¿Olvida o ignora Gabriel Levinas (quien lanzó la antipática y agresiva frase: “la sociedad no está preparada” para tener como presidente a “una persona que es tartamuda”), con tan ilustre apellido hebraico, que nuestro padre liberador, dirigente máximo, Moisés, fue tartamudo? Y que eso no le impidió (¡vaya si pudo!) acaudillar a todo un pueblo esclavo. Como consta en los sagrados Libros Sagrados, Éxodo 4: 10, él mismo se lo advierte a Jehová cuando este lo manda cumplir sus altas misiones: “¡Ay Señor! Yo no soy hombre de palabras de ayer ni de anteayer, ni aún desde que tú hablas a tu siervo; porque soy tardo en el habla y torpe de lengua”. Y más adelante, de manera más oscura: “Yo soy incircunciso de labios, ¿cómo pues me ha de oír Faraón?” (Éxodo 6: 30).

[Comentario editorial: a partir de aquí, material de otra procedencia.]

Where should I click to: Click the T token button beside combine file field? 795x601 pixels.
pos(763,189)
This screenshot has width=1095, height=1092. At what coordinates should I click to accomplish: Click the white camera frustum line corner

Un Midrash (comentario de explicación e interpretación crítica de los textos bíblicos), el Rabba, que escuchamos desde muy niños, nos amplía el origen de ese malestar con una bella y penosa historia. Mientras jugaba en las rodillas del Faraón, el pequeño Moisés, que era el vástago adoptado por su hija, manotéo la corona, atraído por el brillo de las joyas, pero el Faraón sospechó ambiciones desmedidas del chiquito para con el poder y la riqueza. Los consejeros le recomendaron probarlo, verificarlo, antes de cualquier condena. Lo pusieron entonces ante una fuente con oro y otra con carbones ardientes delante, y su mano se dirigió, guiada por un ángel que Dios le envió oportunamente, hacia los rescoldos, con los que se quemó. Dirigió de inmediato la mano a la boca con las consecuencias imaginables.

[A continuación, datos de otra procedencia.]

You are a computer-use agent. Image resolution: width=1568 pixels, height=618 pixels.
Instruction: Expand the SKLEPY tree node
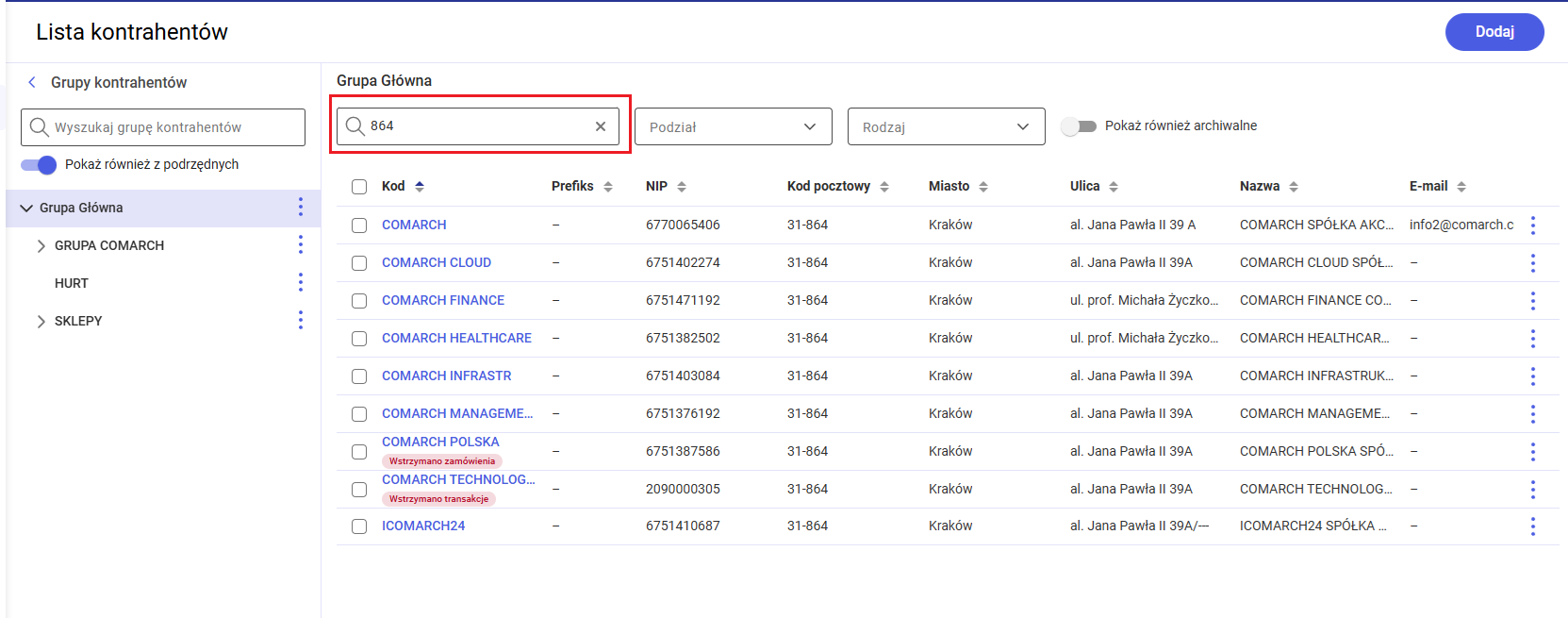point(41,322)
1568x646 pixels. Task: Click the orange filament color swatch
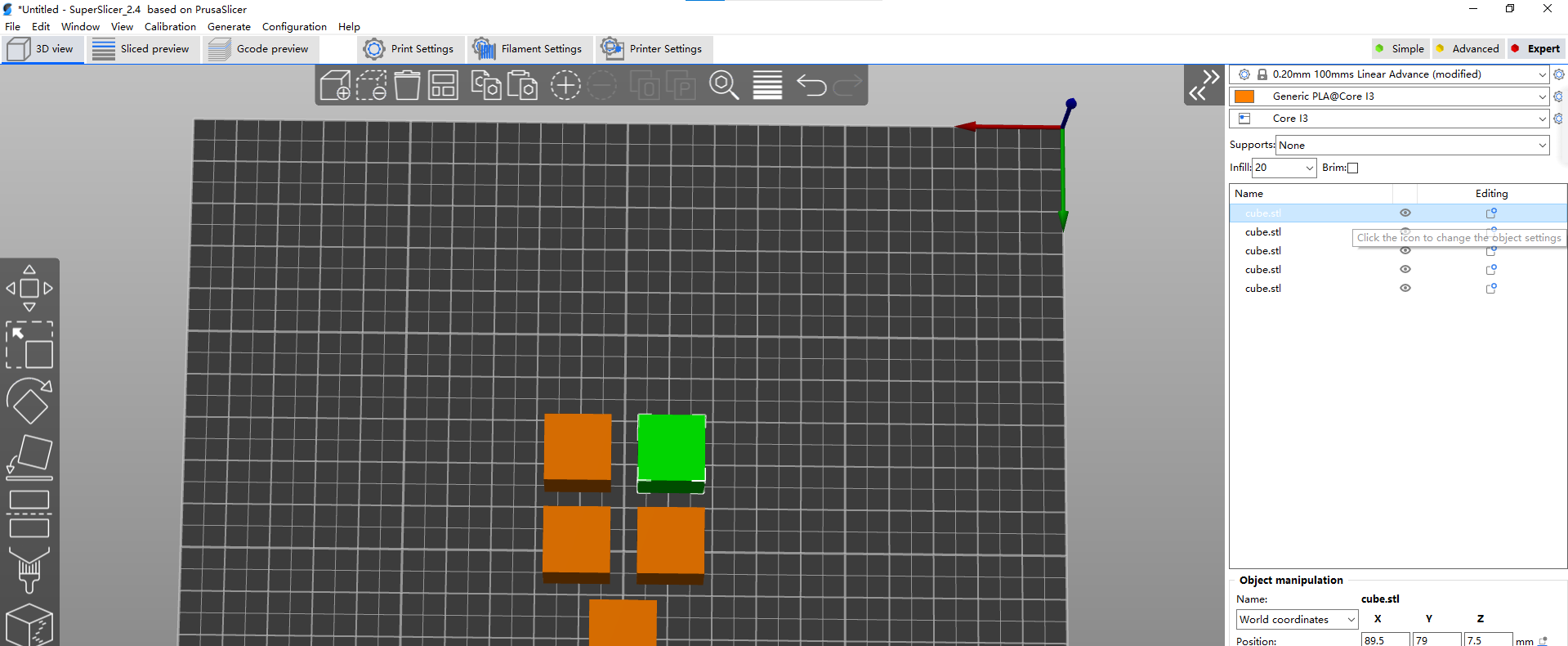point(1244,96)
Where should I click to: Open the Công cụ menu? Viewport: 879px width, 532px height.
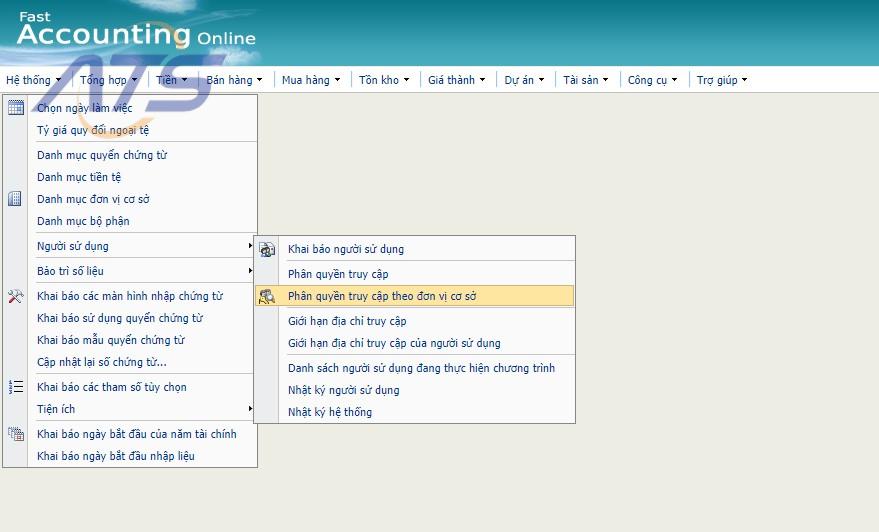coord(652,80)
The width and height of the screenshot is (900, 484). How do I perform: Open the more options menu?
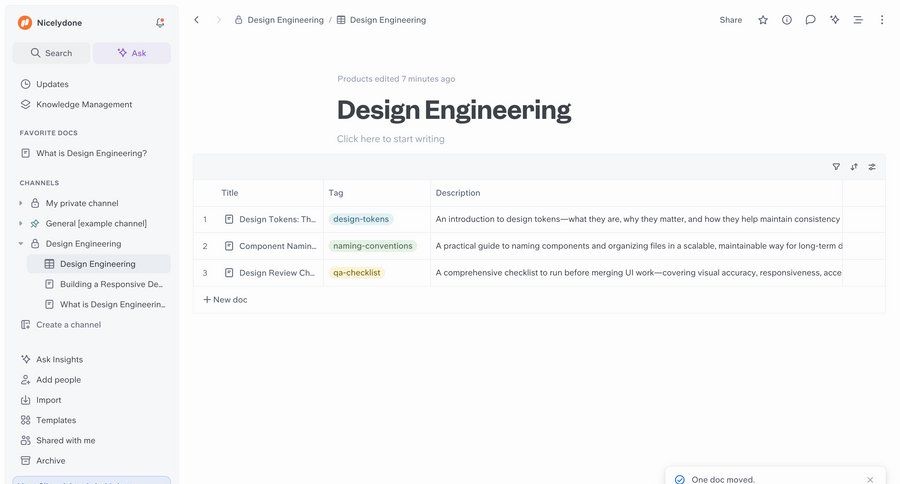pyautogui.click(x=881, y=20)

Provocado el escándalo de la frase, la posterior aclaración del señor Levinas trató de convencer que no expresaba un prejuicio propio sino que interpretaba lo que una buena parte de la sociedad siente, no poder apoyar a una persona con una deficiente oratoria. Asumía así, bajamente, la supuesta voz de “una buena parte” de la sociedad a la que de ningún modo y sólo de prepo representa y a la cual, por cierto, no ha jamás consultado.
“Puede parecer, perdón, una cosa de segregación, pero para nada. Me gustaría un país en el que estemos tan evolucionados intelectualmente donde el presidente pueda ser una persona tartamuda. Quisiera un país así. Si vos vas a poner una persona de esa naturaleza como candidato a la presidencia, sabés que en Argentina va a fallar. Si la sociedad no está preparada para eso. ¿Por qué lo ponés igual? ¿Por qué lo señalás igual?”, dijo Levinas. “Justamente, un partido que lo único que hace bien es hablar -la oratoria de Menem, la oratoria de Kirchner, la oratoria de Cristina, la oratoria de Perón-, ponés a un tipo que no puede hacer oratoria”, agregó.

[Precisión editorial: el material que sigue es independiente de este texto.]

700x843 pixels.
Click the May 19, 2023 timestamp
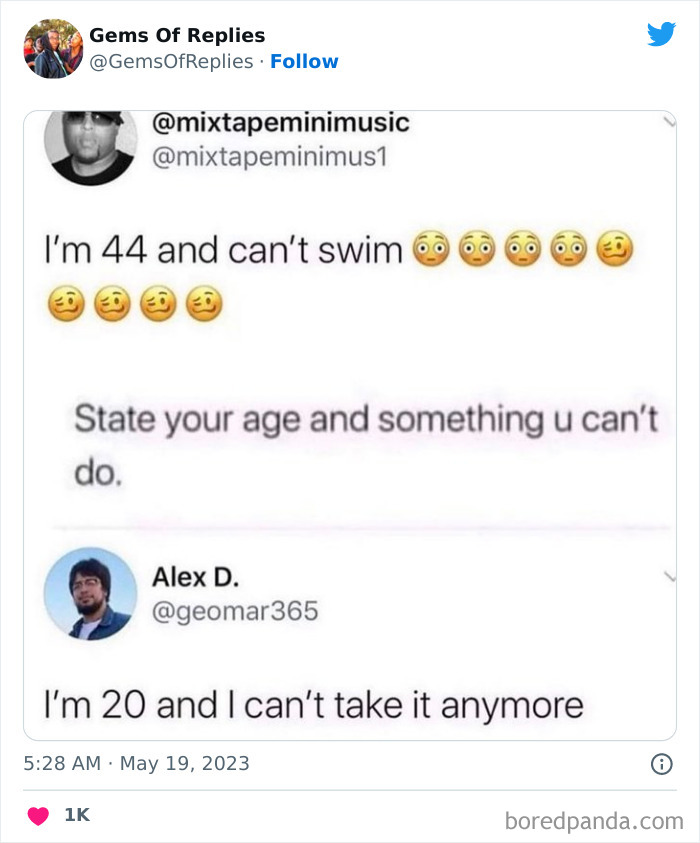(x=137, y=762)
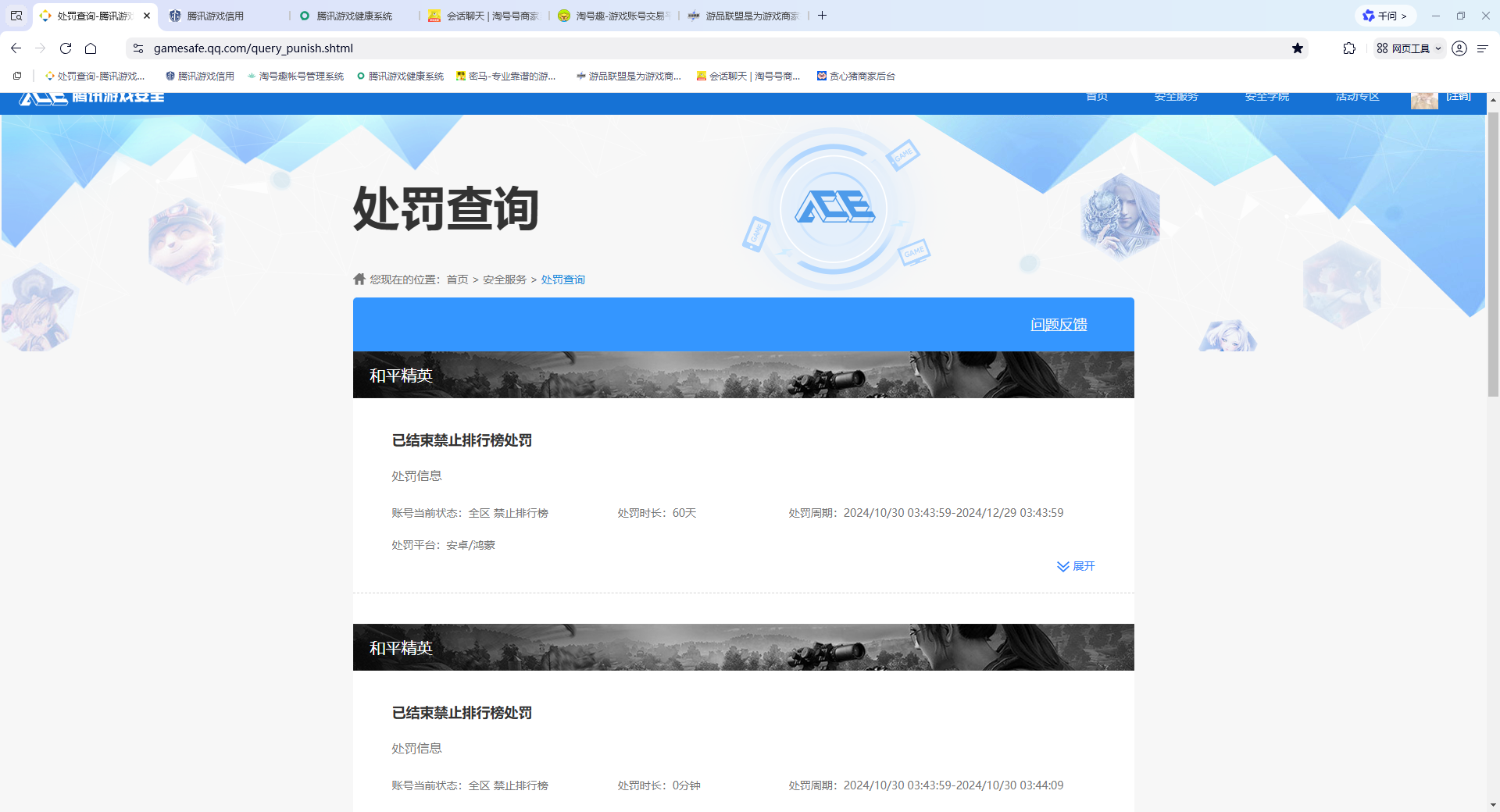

Utiliza, entonces, un verdadero recurso de la retórica, vastamente empleado (sí que salvando las distancias, por William Shakespeare), muy cercano a la que se llama con su sesudo nombre griego la paralipsis (figura que consiste en hacer fijar la atención precisamente sobre aquello que se finge omitir o dejar de lado): digo lo que pienso yo, lo que es mi prejuicio, pero, para que no se vea como tal, no digo que soy yo, me excluyo, digo que es lo que siente la sociedad. Vano artilugio para tapar lo que no es más que un señalamiento, personal, y político, del adversario jurado, de su posible candidato.
En el cerrado rechazo a discutir programas y objetivos, proyectos de país, propuestas, planes, la derecha no sale de estas minucias, que supone “políticas”, modalidades, defectos, ropas, maquillajes. Superficialidades y nadas con las que siempre ha construido sus jefes y globitos.
Así, en uno de sus malabarismos, tratando de criticar el discurso de la izquierda, no por sus contenidos, porque no puede hacerlo, sino de sus formas, incurre en una grosera observación y en una verdadera incorreccíón, humana y política. La reprobación casi unánime de la gente (salvo la complicidad previsible de algún periodista amigo), tal vez la ayude a recapacitar.
* Mario Goloboff es escritor y docente universitario.